Bernhardt Design
- Type: Private
- Industry: Contract Interiors: Contemporary office furniture and textiles for the contract market.
- Founded: 1983
- Headquarters: Lenoir, North Carolina United States
- Products: Upholstered seating, wood products, tables, wall units, wood seating
- Website: bernhardtdesign.com

= Bernhardt Design =

American furniture company

Bernhardt Design (a division of the Bernhardt Furniture Company) is an American modern furniture company based in Lenoir, North Carolina.

==History==
Bernhardt Furniture Company was founded in 1889 by John M. Bernhardt.

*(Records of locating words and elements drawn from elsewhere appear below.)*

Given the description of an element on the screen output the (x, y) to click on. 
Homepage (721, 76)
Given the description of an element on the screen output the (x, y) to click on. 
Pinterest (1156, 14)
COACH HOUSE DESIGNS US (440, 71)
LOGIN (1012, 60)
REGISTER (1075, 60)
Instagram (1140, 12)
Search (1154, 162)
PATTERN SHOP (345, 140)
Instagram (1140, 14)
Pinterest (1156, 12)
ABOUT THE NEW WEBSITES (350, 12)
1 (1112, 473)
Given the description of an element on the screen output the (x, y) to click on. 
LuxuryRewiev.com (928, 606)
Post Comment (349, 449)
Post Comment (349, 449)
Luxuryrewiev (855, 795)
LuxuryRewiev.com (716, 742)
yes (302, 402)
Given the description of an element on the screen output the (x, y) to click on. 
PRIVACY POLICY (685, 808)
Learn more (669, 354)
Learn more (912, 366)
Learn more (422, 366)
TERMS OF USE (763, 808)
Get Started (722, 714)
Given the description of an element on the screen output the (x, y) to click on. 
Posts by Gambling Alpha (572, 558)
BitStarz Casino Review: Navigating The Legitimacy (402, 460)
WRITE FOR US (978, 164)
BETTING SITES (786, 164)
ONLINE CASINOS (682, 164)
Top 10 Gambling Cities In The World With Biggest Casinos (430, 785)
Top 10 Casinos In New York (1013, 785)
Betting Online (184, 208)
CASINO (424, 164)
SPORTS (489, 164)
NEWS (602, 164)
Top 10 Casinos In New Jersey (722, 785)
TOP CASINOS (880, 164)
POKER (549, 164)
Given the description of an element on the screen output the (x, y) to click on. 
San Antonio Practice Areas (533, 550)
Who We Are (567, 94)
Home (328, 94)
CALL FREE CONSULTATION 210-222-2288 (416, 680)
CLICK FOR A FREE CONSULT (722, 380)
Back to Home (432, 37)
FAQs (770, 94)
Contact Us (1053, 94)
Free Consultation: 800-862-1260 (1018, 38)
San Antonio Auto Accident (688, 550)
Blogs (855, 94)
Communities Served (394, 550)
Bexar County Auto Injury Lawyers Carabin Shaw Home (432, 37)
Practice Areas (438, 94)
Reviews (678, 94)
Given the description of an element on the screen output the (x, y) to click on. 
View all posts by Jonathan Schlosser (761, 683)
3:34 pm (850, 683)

Until the 1980s, the company was vertically integrated, having a veneer mill, lumber yard and numerous kilns as well as adhesives and particleboard plants. By 1981, Bernhardt began sourcing globally and now has offices in four Asian countries, staffed with 50 employees. The company still has a significant manufacturing operation in western North Carolina, with 12 facilities and 1500 employees.

In 1983, Bernhardt Furniture added a line of commercial furniture, Bernhardt Design which offers conservatively styled casegoods, conference and occasional tables, guest, lounge and wood guest chairs. Gradually, the product line expanded, adding more contemporary products and multi-purpose tables and seating and conference chairs.